Node* GraphKit::just_allocated_object(Node* current_control) {
- if (C->recent_alloc_ctl() == current_control)
- return C->recent_alloc_obj();
+ Node* ctrl = current_control;
+ // Object::<init> is invoked after allocation, most of invoke nodes
+ // will be reduced, but a region node is kept in parse time, we check
+ // the pattern and skip the region node if it degraded to a copy.
+ if (UseNewCode && ctrl != NULL && ctrl->is_Region() && ctrl->req() == 2 &&
+ ctrl->as_Region()->is_copy()) {
+ ctrl = ctrl->as_Region()->is_copy();
+ }
+ if (C->recent_alloc_ctl() == ctrl) {
+ return C->recent_alloc_obj();
+ }
return NULL;
}
On 10/24/18 8:59 AM, Vladimir Kozlov wrote:
> I ran jvm2008, jbb2005, jbb2015 (which is still running) and javac tool performance tests.
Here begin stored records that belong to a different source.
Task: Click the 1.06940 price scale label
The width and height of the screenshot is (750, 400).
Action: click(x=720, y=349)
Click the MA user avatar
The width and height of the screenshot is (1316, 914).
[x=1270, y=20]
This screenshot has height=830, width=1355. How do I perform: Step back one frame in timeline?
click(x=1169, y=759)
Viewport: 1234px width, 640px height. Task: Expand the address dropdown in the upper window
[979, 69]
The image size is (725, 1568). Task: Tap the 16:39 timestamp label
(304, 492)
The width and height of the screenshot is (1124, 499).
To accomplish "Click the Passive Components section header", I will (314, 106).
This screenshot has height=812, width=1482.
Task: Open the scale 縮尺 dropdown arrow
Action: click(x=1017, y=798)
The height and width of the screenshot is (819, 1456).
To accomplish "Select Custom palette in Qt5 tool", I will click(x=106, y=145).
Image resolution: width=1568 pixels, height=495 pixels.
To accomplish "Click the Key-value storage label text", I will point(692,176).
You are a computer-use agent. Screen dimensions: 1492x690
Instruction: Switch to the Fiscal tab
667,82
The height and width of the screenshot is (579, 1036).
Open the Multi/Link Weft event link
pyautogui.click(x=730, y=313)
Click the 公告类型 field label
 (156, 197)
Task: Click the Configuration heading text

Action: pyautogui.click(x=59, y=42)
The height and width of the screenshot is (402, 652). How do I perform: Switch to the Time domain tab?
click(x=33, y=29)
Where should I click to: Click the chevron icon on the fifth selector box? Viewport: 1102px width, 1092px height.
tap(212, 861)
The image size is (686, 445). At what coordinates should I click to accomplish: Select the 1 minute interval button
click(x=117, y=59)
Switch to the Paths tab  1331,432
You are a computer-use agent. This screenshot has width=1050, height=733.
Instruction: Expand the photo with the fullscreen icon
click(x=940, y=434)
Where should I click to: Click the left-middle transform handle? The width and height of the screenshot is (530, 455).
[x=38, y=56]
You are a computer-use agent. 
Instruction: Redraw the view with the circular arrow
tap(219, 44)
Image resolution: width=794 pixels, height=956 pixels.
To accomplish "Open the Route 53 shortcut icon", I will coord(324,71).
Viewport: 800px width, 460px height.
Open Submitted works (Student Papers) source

> I don't see any effects in jvm2008 and jbb2005. I see slight improvement in javac performance.
> Lets wait when jbb2015 finish it runs.
> We also have very unstable jbb2015 results and use mean value from several runs.
>
> Vladimir
>
> On 10/23/18 7:14 PM, Kuai Wei wrote:
>>
>> I tested several times and the result is similar. I can get overall performance improvement and some test suite
>> degradation.
>> It looks the small jOPS test will cause more unstable score. Can you share some experience to to run spec with stable
>> result?
>>
>> Thanks,
>> Kevin
>>
>> ------------------------------------------------------------------
>> From:Vladimir Kozlov <vladimir.kozlov at oracle.com>
>> Send Time:2018年10月24日(星期三) 06:57
>> To:蒯微(麦庶) <kuaiwei.kw at alibaba-inc.com>; Tobias Hartmann <tobias.hartmann at oracle.com>; hotspot compiler
>> <hotspot-compiler-dev at openjdk.java.net>
>> Cc:李三红(三红) <sanhong.lsh at alibaba-inc.com>
>> Subject:Re: 回复:[Patch] 8210853: C2 doesn't skip post barrier for new allocated objects
>>
>> Did you run it only one? It is known that jbb2015 produce unstable results. I would suggest to rerun test with
>> regression several times.
>>
>> My regression testing finished clean. I will submit performance testing too.
>>
>> Regards,
>> Vladimir
>>
>> On 10/19/18 12:56 AM, Kuai Wei wrote:
>> > Hi Vladimir,
>> >
>> > Thanks for testing the change. It's good to me to move input check from assert to condition.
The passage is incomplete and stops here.